After finding "Click the Bilder heading in side panel" in a line below, print that line and the rest of the lines exactly, leaving out all pictures.

Top of Given data

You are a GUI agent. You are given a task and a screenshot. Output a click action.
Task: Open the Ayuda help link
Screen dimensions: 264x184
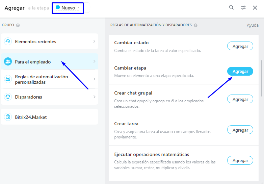tap(253, 25)
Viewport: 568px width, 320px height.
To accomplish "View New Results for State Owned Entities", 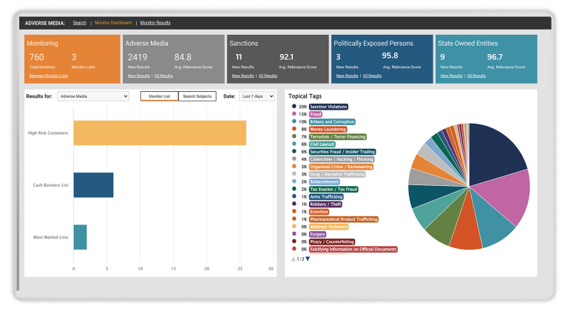I will [x=450, y=76].
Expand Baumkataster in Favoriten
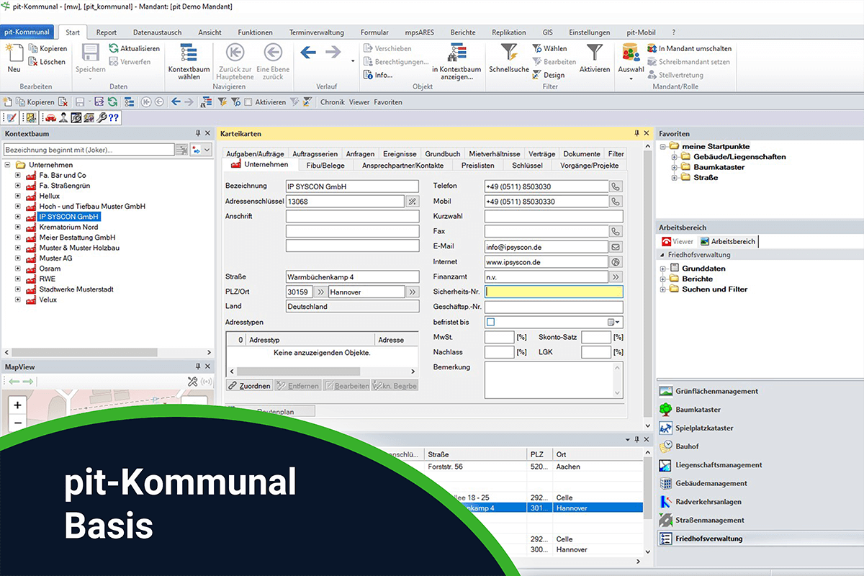Screen dimensions: 864x576 pyautogui.click(x=675, y=167)
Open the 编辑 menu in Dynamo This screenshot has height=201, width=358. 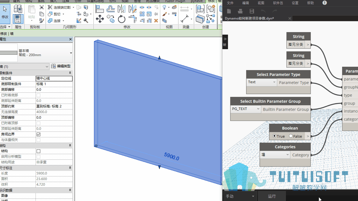(x=246, y=3)
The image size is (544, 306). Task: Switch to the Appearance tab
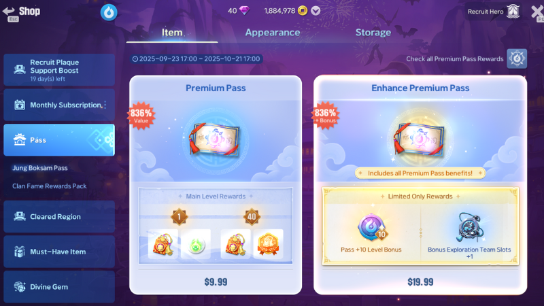coord(273,32)
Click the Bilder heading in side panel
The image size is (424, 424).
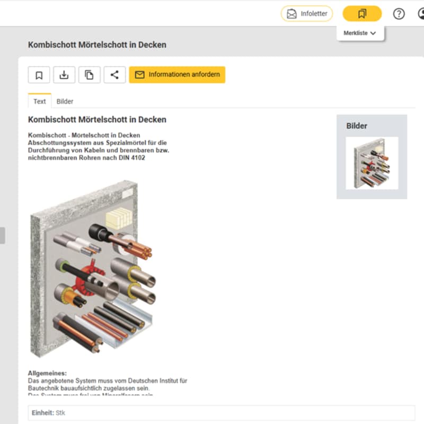[x=357, y=126]
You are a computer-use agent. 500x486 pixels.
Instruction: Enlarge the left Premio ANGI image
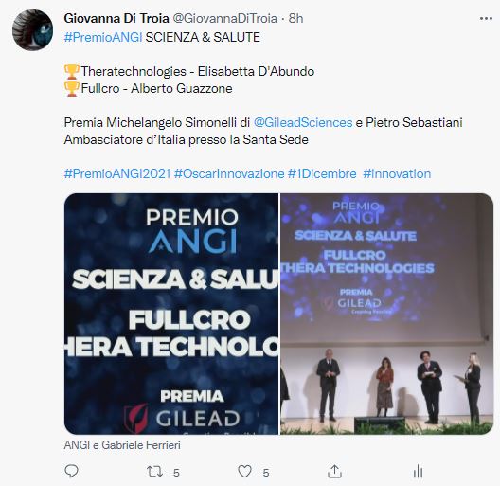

Bottom of Given data

Result of this task:
Click the Bilder heading in side panel
The image size is (424, 424).
[x=357, y=126]
You are a computer-use agent. 500x486 pixels.
Instruction: Enlarge the left Premio ANGI image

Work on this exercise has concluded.